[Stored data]
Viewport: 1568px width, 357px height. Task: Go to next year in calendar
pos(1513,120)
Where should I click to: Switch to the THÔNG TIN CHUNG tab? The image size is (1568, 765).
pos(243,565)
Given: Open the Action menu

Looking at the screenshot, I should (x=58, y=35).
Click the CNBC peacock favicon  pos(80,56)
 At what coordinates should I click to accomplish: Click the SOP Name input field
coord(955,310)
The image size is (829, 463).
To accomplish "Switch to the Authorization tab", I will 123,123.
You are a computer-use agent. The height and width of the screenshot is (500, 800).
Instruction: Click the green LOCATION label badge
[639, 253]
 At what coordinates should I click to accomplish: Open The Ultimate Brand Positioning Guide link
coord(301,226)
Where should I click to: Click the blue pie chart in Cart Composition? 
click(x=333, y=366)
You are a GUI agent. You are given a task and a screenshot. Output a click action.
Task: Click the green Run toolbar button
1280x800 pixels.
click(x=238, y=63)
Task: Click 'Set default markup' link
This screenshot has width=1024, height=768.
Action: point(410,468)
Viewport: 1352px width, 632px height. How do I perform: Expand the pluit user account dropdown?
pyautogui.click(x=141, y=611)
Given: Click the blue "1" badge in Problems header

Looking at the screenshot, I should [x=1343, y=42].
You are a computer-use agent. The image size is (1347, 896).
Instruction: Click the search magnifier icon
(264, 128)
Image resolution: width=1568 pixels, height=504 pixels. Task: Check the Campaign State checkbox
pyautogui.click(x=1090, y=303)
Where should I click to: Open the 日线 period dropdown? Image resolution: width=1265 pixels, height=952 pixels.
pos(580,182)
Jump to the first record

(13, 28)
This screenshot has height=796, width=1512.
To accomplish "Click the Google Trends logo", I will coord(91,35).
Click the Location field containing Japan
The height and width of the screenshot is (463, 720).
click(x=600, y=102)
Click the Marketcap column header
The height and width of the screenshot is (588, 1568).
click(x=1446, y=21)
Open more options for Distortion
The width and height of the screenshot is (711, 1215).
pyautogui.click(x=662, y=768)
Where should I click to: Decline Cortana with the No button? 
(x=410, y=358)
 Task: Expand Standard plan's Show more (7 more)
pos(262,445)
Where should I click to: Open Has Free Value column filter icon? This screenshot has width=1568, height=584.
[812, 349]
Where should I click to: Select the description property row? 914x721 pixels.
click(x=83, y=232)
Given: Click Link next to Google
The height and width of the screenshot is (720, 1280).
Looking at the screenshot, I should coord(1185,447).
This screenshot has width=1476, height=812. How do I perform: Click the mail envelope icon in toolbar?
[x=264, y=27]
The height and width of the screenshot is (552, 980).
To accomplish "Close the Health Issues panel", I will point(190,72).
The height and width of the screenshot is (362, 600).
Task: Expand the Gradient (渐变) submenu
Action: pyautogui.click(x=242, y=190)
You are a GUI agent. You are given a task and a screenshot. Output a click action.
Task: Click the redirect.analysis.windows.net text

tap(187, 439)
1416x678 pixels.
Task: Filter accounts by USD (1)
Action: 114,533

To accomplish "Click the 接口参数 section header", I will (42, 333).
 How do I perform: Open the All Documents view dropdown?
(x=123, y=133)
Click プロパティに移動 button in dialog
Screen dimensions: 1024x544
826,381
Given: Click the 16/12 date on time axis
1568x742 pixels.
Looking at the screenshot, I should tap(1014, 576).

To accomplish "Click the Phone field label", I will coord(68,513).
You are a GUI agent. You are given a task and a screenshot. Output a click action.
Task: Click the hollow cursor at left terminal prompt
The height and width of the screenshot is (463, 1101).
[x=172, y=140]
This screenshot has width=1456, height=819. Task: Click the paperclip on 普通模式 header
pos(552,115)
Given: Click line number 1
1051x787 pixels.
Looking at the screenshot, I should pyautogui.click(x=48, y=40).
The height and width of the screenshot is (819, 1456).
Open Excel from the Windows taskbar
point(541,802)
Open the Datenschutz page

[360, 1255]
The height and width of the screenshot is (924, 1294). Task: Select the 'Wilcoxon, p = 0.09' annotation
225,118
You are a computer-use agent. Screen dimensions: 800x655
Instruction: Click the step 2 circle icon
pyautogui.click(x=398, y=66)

## HOW TO COMPLETE THIS TASK
Scan the entries above for the string "computer", and copy every line where it turns up.

## EXERCISE ANSWER
You are a computer-use agent. The height and width of the screenshot is (500, 800).
You are a computer-use agent. The image size is (1347, 896).
You are a computer-use agent. Screen dimensions: 800x655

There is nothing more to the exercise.